By Richard Stanton - posted Monday, 8 March 2010

For the economic analysts, shareholder associations and funds managers, the proposed merger of Kerry Stokes’ private company Westrac, into the listed Seven Network is at best an “unconventional proposal”.

At worst, it is viewed as an abomination, a proposal with nothing to recommend it; a whim or an exercise in personal power.

For the business press, the announcement of the proposed merger livened up a dull ending to a rainy month. Adele Ferguson in the Sydney Morning Herald business section on February 23, under the strapline Opinion & Analysis, suggested “Seven Network will morph into a rare breed of listed companies with a portfolio of businesses that have nothing in common” (my italics).


Ian Verrender on the same page and under the imaginatively cynical headline “Tractors and television make a lovely couple” suggested that “selling your privately owned business into the public company you control has never been a great look and is always guaranteed to trip the shark alarm”.

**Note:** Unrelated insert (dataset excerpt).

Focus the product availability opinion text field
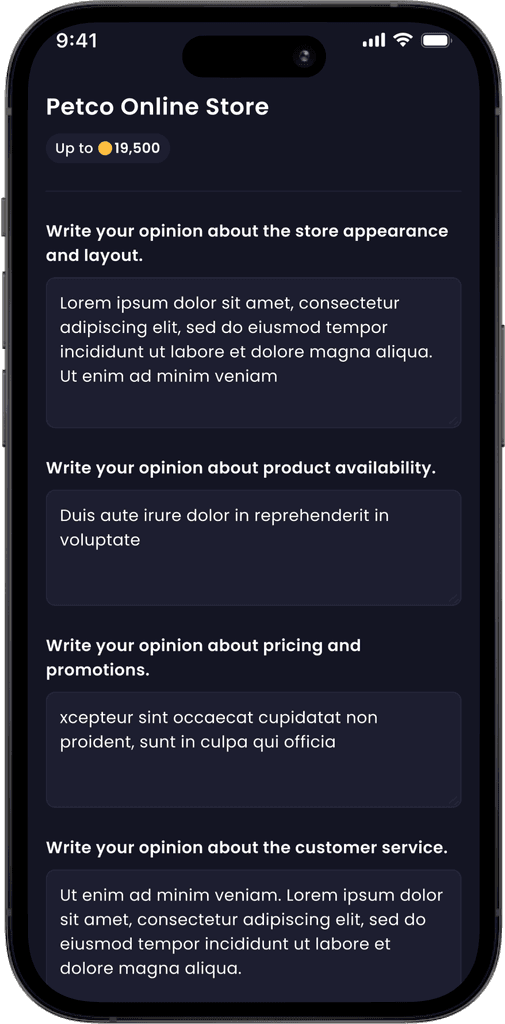 point(253,547)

One analyst, Deloitte, imagined the proposed merger to be “fair and reasonable”.

If we take as a basic premise that a publicly listed company exists to make profit for shareholders, we need do nothing more than rationalise the proposal in terms of the bottom lines of both companies; Westrac has around $1 billion in debt (we can’t know the real numbers because it’s a private company) and Seven Network has around $1 billion in cash.

It’s too easy to see the private being bailed at the expense of the public and to conclude that Mr Stokes is up to mischief.

If however, we take a closer look at the actual sectors themselves, a look beyond the financial to that which the business journalists, analysts, fund managers and shareholder associations fail to see, we may find there are in fact some wholly decent synergies that make this merger a good long-term bet.

In this I am referring to the “culture” of the mining industry and the media and how culture might be communicated in a positive sense to stakeholders.


The headline over Verrender’s piece - “Tractors and television” - may reflect the objects that the mining and media sectors have at their disposal, but it is way off centre in providing a true image of the single culture that makes both of them peculiar and, highly valuable.

The culture that exists in mining and media is one and the same: contrary to Ms Ferguson’s comments above, they have everything in common - gung-ho, risky, immediate, blokey - all the things that individually terrify fund managers and collectively, present heart attack scenarios to shareholder associations and analysts.

Most businesses and governments today tend to be risk-averse - they look to the conservative in voters and shareholders and attempt to balance budgets and ROIs (return on investment) to keep the middle classes off their backs.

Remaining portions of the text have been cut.